[SOURCE EXCERPT]
/---
Blinded Tourist - a residency
Zhou Bin, Caroline Doherty, Henrique César de Oliveira, Davide Savorani, Marielle Videler(In 1992 Ulay and a group of students from the Rietveld shut themselves in W139 to prepare a performance. It was winter and inside was even colder than outside. Without a shower and with a freshly laid concrete floor, everyone suffered from the cold and damp and, with noses and lungs filled with dust, the group tried to continue in the face of mounting tension. With no input from Ulay, the society-in-miniature gradually fell into anarchy. One student was unphazed and, surrounded by the others tried to bathe; some escaped to post letters or warm their bones in a cafe. After this had gone on for a week, Ulay declared the performance had already happened).
\---
[TO BE DONE]
A) In the residency text, which five people are named in the list of participants before the parenthetical account?
B) Reproduce the stretch of the residency text from "Blinded Tourist - a" through "had already happened)." word for word.

[DATA SECTION]
/---
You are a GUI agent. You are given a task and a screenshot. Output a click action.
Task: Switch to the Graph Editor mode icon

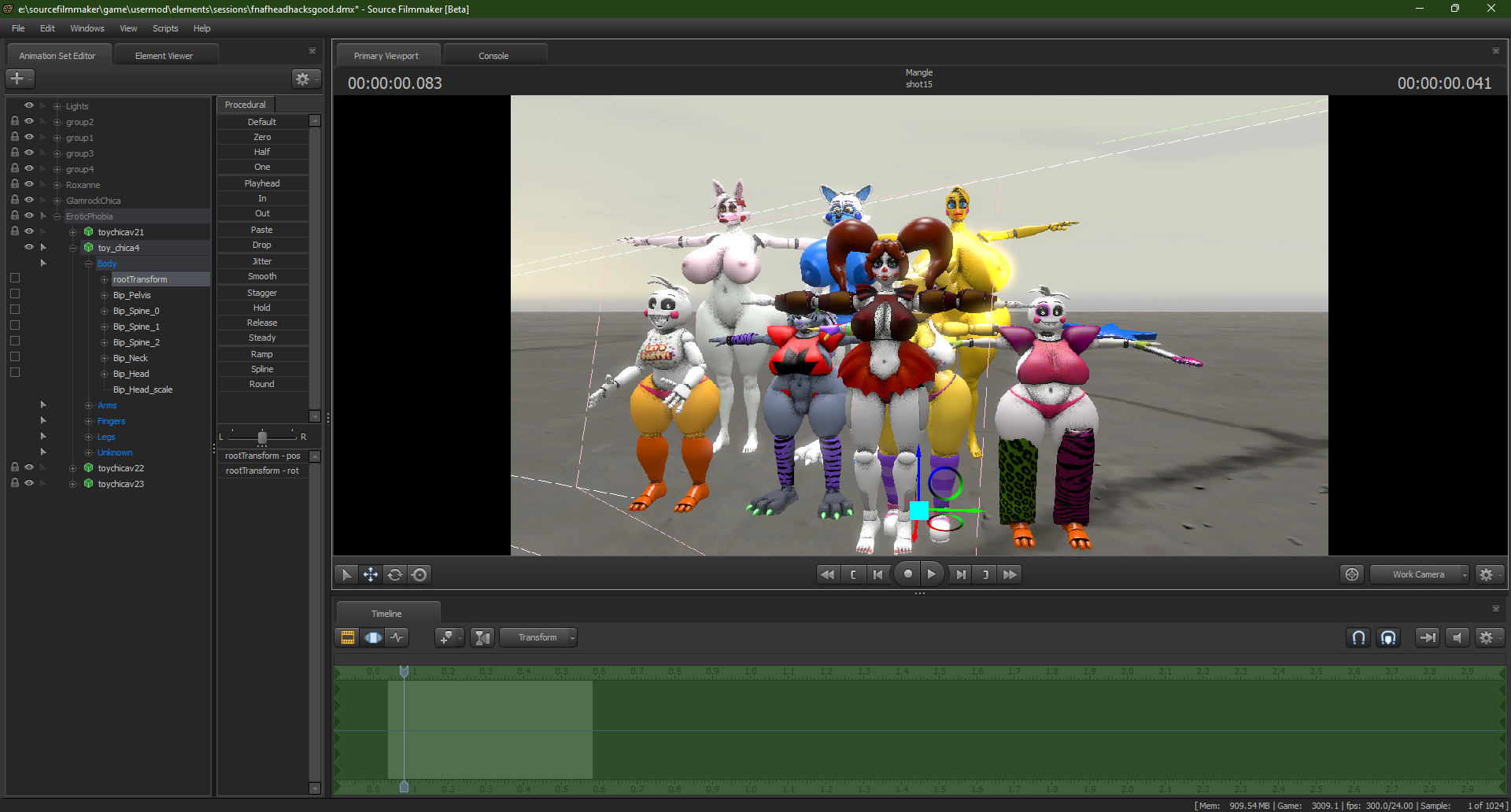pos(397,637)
\---
/---
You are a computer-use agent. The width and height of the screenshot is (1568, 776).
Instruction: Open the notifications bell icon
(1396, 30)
\---
/---
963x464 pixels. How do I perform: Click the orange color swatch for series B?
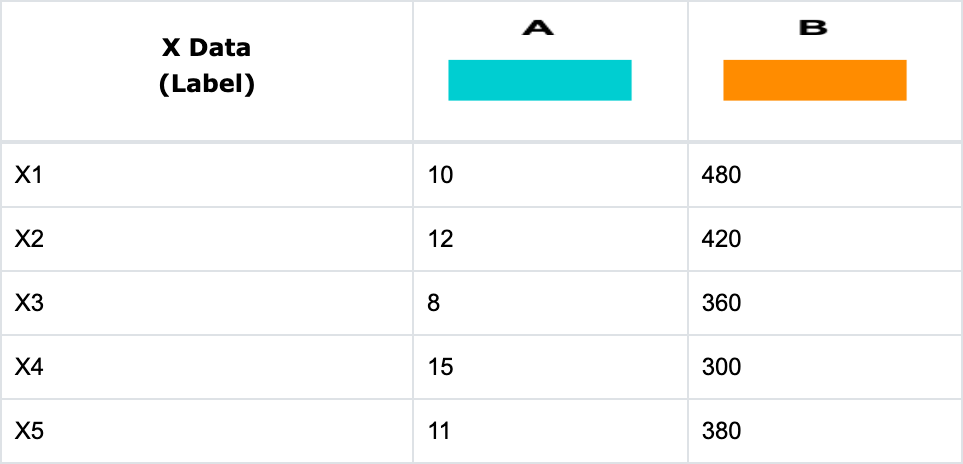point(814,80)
\---
[TASK-BY-TASK OUTPUTS]
A) Zhou Bin, Caroline Doherty, Henrique César de Oliveira, Davide Savorani, Marielle Videler

B)
Blinded Tourist - a residency
Zhou Bin, Caroline Doherty, Henrique César de Oliveira, Davide Savorani, Marielle Videler(In 1992 Ulay and a group of students from the Rietveld shut themselves in W139 to prepare a performance. It was winter and inside was even colder than outside. Without a shower and with a freshly laid concrete floor, everyone suffered from the cold and damp and, with noses and lungs filled with dust, the group tried to continue in the face of mounting tension. With no input from Ulay, the society-in-miniature gradually fell into anarchy. One student was unphazed and, surrounded by the others tried to bathe; some escaped to post letters or warm their bones in a cafe. After this had gone on for a week, Ulay declared the performance had already happened).